Sorotan tajam datang dari Ketua DPRD Kotawaringin Timur, Rimbun. Ia menilai, minimnya perhatian terhadap taman budaya tersebut bukan sekadar persoalan fisik bangunan, tetapi menyentuh nilai identitas dan harga diri daerah yang menjunjung tinggi keberagaman.
“Kalau kita bicara kearifan lokal, kondisi taman miniatur itu sangat memprihatinkan. Seolah tidak ada perhatian sama sekali. Padahal ini menyangkut harga diri masyarakat Dayak dan keharmonisan semua suku yang hidup di Kotim,” tegas Rimbun, Kamis 19 Februari 2026.
Menurutnya, taman miniatur yang menampilkan berbagai rumah adat—mulai dari Betang, Banjar, Bali, hingga Madura—merupakan representasi nilai persatuan.
Namun saat ini, beberapa bangunan terlihat rusak, bahkan ada yang hampir hancur. Kondisi tersebut dinilai tidak sebanding dengan makna historis dan simbolik yang dikandung kawasan itu, terutama sebagai lambang kebersamaan pasca konflik sosial yang pernah terjadi di daerah ini.
“Ini wajah keharmonisan Kotim. Kita sering menggaungkan nilai Dayak dan kebersamaan, tapi aset budaya seperti ini justru terabaikan. Seharusnya kita jaga bersama,” ujarnya.
Rimbun menyampaikan, DPRD berencana mengusulkan kepada pemerintah daerah agar rehabilitasi taman budaya segera diprogramkan. Ia menilai perbaikan tidak harus seragam, melainkan disesuaikan dengan tingkat kerusakan, baik melalui rehab ringan, sedang, maupun berat.
Namun demikian, keterbatasan anggaran daerah menjadi tantangan tersendiri. Karena itu, ia mendorong adanya sinergi dengan dunia usaha melalui dana Corporate Social Responsibility (CSR) perusahaan yang beroperasi di Kotim.
“Kalau hanya mengandalkan APBD tentu berat. Lebih baik program CSR perusahaan kita arahkan untuk membantu rehabilitasi taman miniatur ini. Tahun ini harus mulai ditangani,” katanya.
Ia bahkan mengusulkan agar kepala daerah mengundang perusahaan-perusahaan, khususnya di sektor kayu dan perkebunan sawit, untuk berkolaborasi sesuai kapasitas masing-masing.
“Perusahaan kayu bisa membantu material, perusahaan sawit bisa menyesuaikan dukungan teknis. Yang penting ada komitmen bersama,” tambahnya.
Sebagai bentuk kepedulian pribadi, Rimbun mengaku telah memberikan bantuan awal berupa mesin pemotong rumput, racun rumput, serta alat semprot untuk mendukung perawatan kawasan tersebut.

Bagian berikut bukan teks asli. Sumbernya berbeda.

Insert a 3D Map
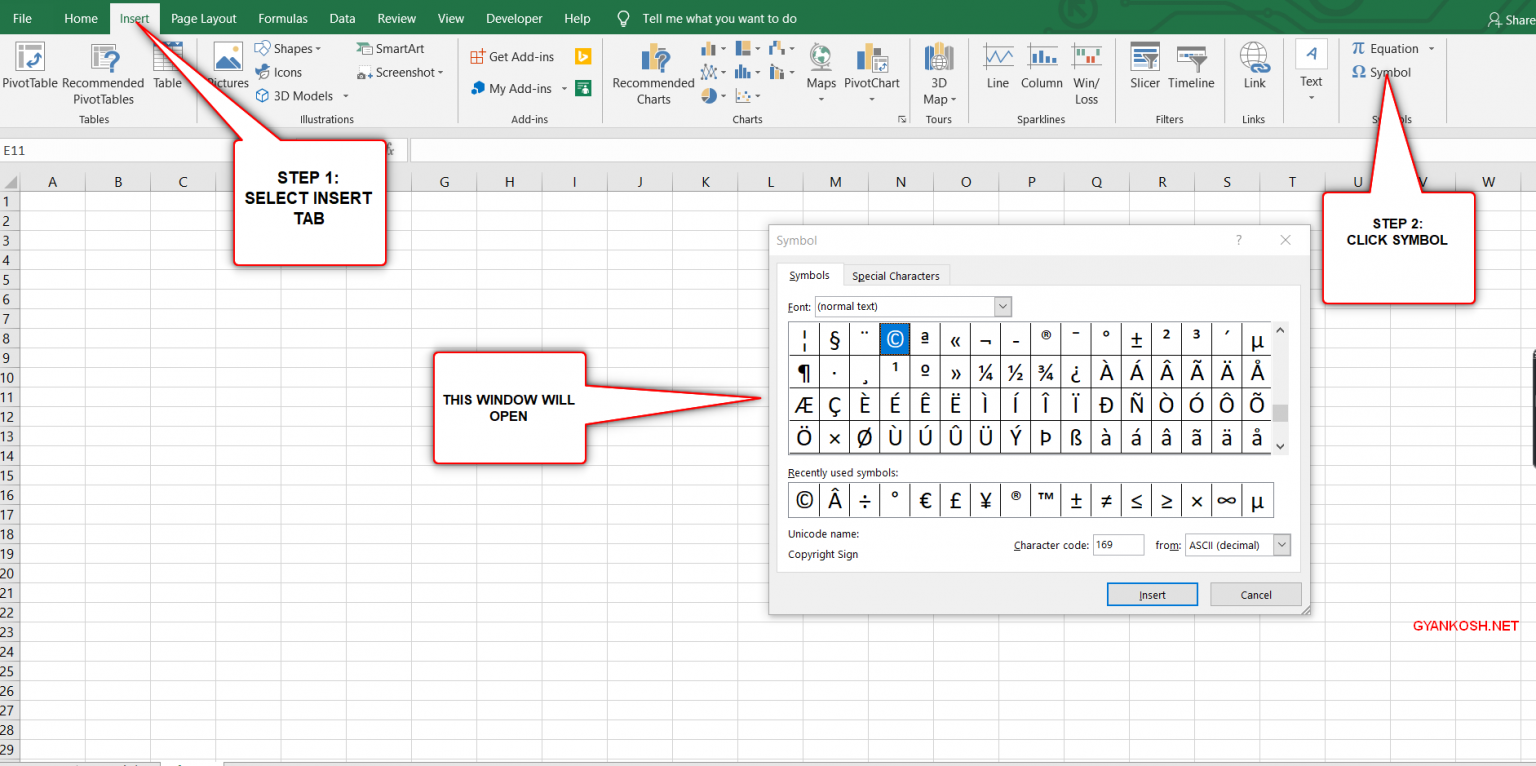This screenshot has height=766, width=1536. pos(938,72)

Langkah itu dilakukan sembari mendorong dinas teknis melakukan pemetaan bangunan mana yang membutuhkan perbaikan total dan mana yang cukup direhabilitasi ringan.
“Ini agar kawasan tetap terjaga sambil kita menunggu program besar berjalan,” ungkapnya.

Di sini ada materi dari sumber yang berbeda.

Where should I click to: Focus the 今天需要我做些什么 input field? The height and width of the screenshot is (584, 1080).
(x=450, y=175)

Ia berharap, setelah seluruh bangunan direhabilitasi, pemerintah daerah dapat kembali menghidupkan kegiatan adat dan budaya di kawasan tersebut, seperti ritual mamapas lewu, sebagai simbol kebersamaan dan semangat merawat keberagaman di Bumi Habaring Hurung.
Gagasan perbaikan taman budaya melalui dukungan CSR ini, lanjut Rimbun, juga mendapat sambutan positif dari Perajah Motanoi. Dukungan tersebut diharapkan menjadi penguat agar upaya penyelamatan Taman Miniatur Budaya Sampit dapat segera terealisasi dan kembali menjadi ruang kebanggaan bersama masyarakat Kotim.